> Okay, I'm obviously landing in the middle of a long discussion.
> Apologies if I'm covering old ground.
> What you describe is very, very sad. Anyone who's worked with
> lpr/lpd, and tried to deliver status or completion results has
> cursed this deficiency in lpr/lpd -- the completed job vanishes.
> Now here we are 25 years later, and we're propagating the same
> shortcoming.
This strikes a chord... Back in the mid 80s when the original Laserwriter first
made its appearance I was working for Harvey Mudd College. I was asked to
develop support for it on VMS. I quickly found the system-provided print
symboints (basically the same thing as lpd) were useless, so I wrote one of my
own (actually, I didn't write it from scratch, what I did was take code from a
couple of symbionts other people had written and create my own hybrid). The
result worked, but there were lots of complaints about error handling. So I
added a facility to report errors via email. This solved the problem.

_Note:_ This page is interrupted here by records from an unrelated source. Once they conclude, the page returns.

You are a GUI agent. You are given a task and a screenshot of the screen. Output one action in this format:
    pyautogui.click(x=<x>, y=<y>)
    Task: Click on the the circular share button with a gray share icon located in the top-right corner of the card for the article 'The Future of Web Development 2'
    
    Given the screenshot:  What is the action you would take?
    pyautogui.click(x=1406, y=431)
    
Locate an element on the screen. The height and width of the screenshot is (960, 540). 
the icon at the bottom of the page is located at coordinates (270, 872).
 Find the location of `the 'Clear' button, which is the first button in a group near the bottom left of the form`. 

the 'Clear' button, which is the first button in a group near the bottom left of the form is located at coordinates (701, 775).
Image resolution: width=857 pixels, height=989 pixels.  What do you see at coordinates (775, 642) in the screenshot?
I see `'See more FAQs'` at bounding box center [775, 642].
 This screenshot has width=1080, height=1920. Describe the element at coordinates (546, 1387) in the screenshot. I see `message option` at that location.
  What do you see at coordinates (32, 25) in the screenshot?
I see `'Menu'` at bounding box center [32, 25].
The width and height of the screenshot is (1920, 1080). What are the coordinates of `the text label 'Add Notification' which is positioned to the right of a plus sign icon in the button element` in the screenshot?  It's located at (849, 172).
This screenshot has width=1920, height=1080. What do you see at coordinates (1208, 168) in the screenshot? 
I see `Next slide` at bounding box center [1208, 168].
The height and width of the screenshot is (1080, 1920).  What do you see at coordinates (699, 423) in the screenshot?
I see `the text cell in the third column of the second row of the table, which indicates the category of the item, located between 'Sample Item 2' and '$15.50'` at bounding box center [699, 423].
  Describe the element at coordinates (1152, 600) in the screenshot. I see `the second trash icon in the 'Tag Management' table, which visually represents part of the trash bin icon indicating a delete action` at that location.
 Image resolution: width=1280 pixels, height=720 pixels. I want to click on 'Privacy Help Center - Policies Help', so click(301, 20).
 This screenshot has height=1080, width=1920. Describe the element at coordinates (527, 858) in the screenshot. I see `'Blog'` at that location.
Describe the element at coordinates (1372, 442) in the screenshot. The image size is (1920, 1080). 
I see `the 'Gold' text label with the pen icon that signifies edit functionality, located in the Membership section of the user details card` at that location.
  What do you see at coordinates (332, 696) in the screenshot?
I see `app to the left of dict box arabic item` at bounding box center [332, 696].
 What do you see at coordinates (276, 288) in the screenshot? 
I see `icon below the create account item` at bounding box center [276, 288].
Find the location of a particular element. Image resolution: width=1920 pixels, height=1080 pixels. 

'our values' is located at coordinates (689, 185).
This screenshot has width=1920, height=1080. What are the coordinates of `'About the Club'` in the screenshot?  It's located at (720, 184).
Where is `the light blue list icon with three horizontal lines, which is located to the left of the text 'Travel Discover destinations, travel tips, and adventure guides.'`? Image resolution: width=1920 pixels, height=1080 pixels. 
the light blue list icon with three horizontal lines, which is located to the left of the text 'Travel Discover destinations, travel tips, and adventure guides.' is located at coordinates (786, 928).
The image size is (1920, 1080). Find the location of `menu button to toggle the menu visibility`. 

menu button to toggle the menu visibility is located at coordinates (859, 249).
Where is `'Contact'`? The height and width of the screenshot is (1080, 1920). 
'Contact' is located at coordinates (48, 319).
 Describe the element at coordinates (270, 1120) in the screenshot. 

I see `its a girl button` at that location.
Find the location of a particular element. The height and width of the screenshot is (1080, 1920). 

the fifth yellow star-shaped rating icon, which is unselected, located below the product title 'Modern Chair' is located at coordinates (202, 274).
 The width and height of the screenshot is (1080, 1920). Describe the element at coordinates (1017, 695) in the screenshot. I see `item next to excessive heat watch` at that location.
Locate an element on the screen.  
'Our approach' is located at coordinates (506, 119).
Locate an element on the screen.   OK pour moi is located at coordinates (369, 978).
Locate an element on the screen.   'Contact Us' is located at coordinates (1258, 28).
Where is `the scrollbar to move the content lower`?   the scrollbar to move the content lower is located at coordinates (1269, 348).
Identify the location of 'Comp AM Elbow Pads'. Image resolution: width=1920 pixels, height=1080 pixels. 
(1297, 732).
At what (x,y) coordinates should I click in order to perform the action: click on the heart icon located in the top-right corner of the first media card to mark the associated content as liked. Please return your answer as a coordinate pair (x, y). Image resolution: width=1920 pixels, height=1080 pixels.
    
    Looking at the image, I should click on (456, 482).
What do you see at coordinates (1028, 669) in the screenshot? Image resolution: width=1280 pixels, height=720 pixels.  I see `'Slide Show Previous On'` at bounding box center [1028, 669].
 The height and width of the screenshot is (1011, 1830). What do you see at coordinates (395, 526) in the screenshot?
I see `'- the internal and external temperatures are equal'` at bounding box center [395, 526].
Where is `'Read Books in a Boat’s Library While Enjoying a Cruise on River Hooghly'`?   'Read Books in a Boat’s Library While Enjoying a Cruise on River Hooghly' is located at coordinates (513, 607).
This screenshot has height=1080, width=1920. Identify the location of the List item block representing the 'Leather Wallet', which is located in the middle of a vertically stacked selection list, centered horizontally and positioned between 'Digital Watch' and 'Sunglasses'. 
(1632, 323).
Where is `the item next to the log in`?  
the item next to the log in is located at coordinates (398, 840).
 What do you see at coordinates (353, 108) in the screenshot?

Fast forward 15 years or so. I work for Sun now. Compaq has announced that
September is end of life for VAXes. VMS is on its way out too. And the
PostScript symbiont is showing its age big-time. It never worked quite right on
Alphas, for one thing. And at one point someone else hacked in network printer
support, but it ended up needing additional states that the data structures
didn't have room for. So it doesn't handle network problems correctly. And its
handling of Level 2 PostScript is, shall we say, lacking.
But we still use that old symbiont in some places. And one of the reasons for
this is those email notifications.
> Moreover, we're trying to patch the problem with
> machine-readable e-mail notification? If this is important (and
> it is), let's address the underlying problem.
> And please don't anyone tell me about their $99 printer for
> remote internet printing that can't cache a reasonable amount of
> completed job status but does have the resources to deliver
> multi-part MIME e-mail. ;-)
Another chord... Back in the old days when I first coded support for email
notifications in our product, I used a template. Later on, when MIME came out,
I simply modified the template to produce multipart MIME where previously only
single parts were producted. If memory serves, the only new code I needed to
make was something to add unique boundaries. The result was the template code
got a bit bigger and I added maybe 10 lines of new functionality. Then, when
NOTARY, with its structured report format came out, I changed the template
again to use it. I also needed a few more substitution operators, so this was
more costly in terms of new functionality -- maybe 100 lines or so.
Frankly, the bigger problem with this stuff is i18n support for the text.
But that's a different topic.
IMO the supposed difference between simple text and a structured report is a
chimera. Email support in general is another matter, of course.